Cornerstone: Advent

by Jay Chin

Four Sundays before December 25, the Church restarts its liturgical year with the season of Advent, when the faithful await the arrival of Immanuel, God with us, the Lord Jesus Christ. The priestly vestments change from green to purple, Christmas-related songs are sung, canned food and warm clothes are collected for the poor. All these things are meant to remind us of this season of joy and fraternity.

If one has attended a Sunday liturgy, one has surely heard a sermon saying that historically Jesus has already been born and has ascended and that what we truly strive for is for Him to be born in our hearts once again. But Advent comes every single year, and we are supposed do this spiritual exercise every single year. What happens to the newborn Christ over the course of a year? Do we forget Him? Or was He never really born?

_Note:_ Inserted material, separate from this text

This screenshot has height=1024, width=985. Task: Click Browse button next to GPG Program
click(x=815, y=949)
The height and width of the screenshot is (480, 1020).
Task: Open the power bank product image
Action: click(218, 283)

The Church has provided us with the tools we need to prepare ourselves for this arrival. They are almsgiving, fasting, and prayer. Almsgiving reminds us of the material blessings God has granted us and how we are obliged to share those blessings with those that have not received them directly. In giving to those in need, we manifest God’s providential love, giving hope to those who are persecuted, suffer injustices, and struggle in their battles against temptation. Fasting is a more personal exercise. It mortifies the flesh. It is when one rejects the pleasures that one obtains in food and begs God for spiritual nourishment. When one fasts, when one’s stomach aches, one does not speak of the matter but instead remains silent. One tames the flesh and comes closer to the Mysteries of God, which nothing attached to this world can approach. Prayer aligns our souls with the Divine. There are Christmas novenas, special prayers for Adoration, and the Divine Office. Of paramount importance is reflection on one’s sinful life, confession, and reparations. Also indispensable is the Rosary, which, when we pray it faithfully, brings us closer to Mary, the God-Bearer, from whom Jesus was born. In the Rosary we contemplate the joys and sufferings of Mary and the glory of her Son, all culminating with Him assuming her into the Heavenly Kingdom.


Throughout the whole year, Christ must live in our hearts. He must grow, preach, die, rise, and ascend, and we must be witnesses to this. We must not return to our ordinary lives, but live with assumed hearts, living the Divine Mystery now and always and unto the ages of ages.